RECORD EXTRACTS:
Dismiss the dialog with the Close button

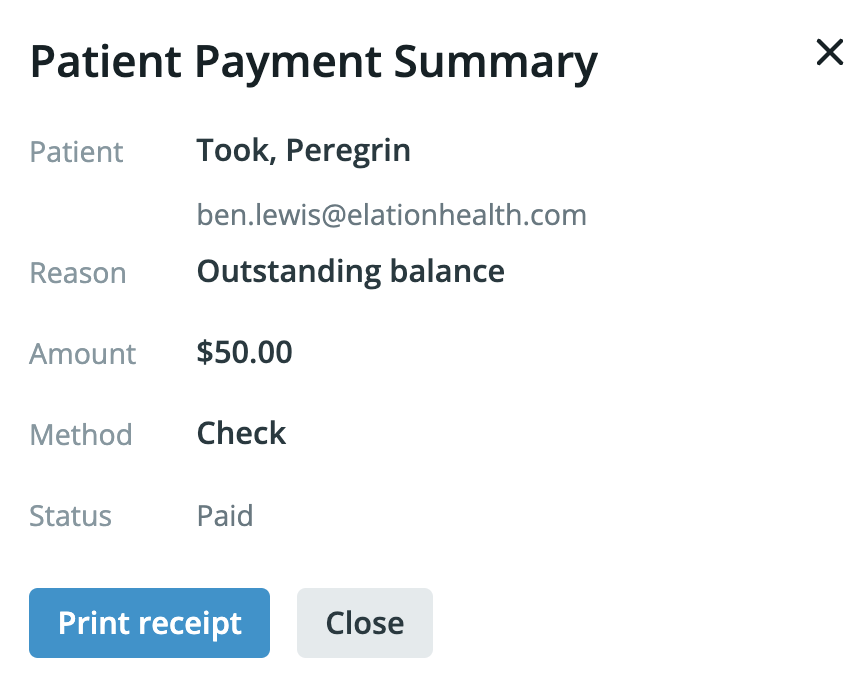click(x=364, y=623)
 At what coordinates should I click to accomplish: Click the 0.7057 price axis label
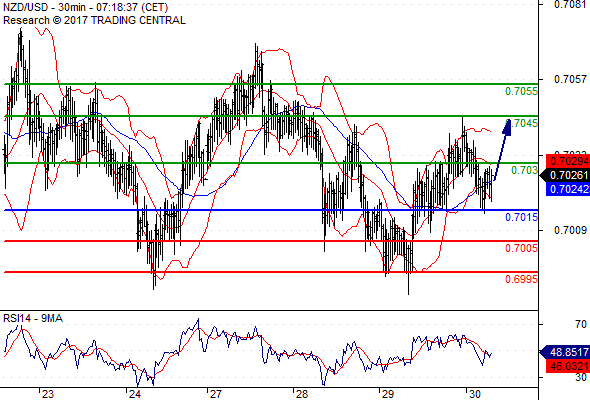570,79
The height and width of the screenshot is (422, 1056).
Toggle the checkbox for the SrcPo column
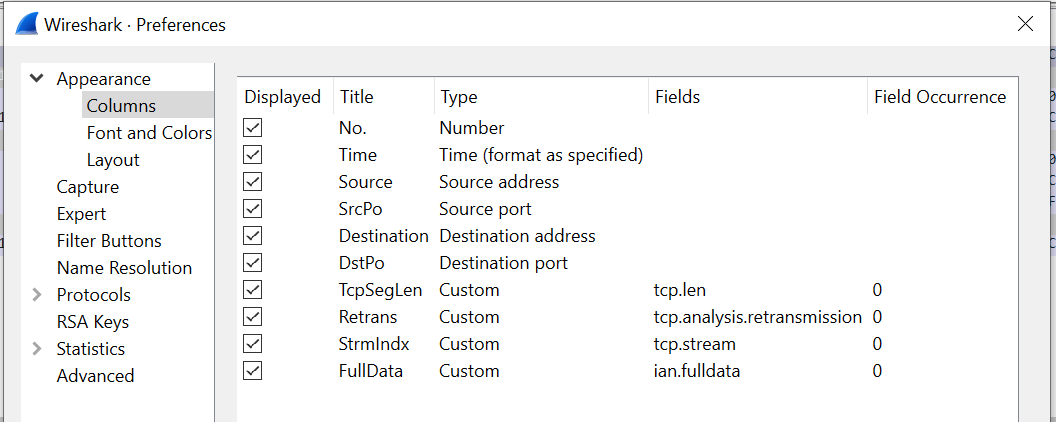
--
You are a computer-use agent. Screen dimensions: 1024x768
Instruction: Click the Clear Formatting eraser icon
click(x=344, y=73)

SHORT PROBLEM: Give the rows again, from the line containing "At what coordinates" through the line containing "Toggle the checkbox for the SrcPo column", with "screenshot" replaced by "screen capture" and nothing else changed. Leave the pictures out of your answer.

PROBLEM SOLUTION:
 At what coordinates should I click to accomplish: Click the 0.7057 price axis label
570,79
The height and width of the screen capture is (422, 1056).
Toggle the checkbox for the SrcPo column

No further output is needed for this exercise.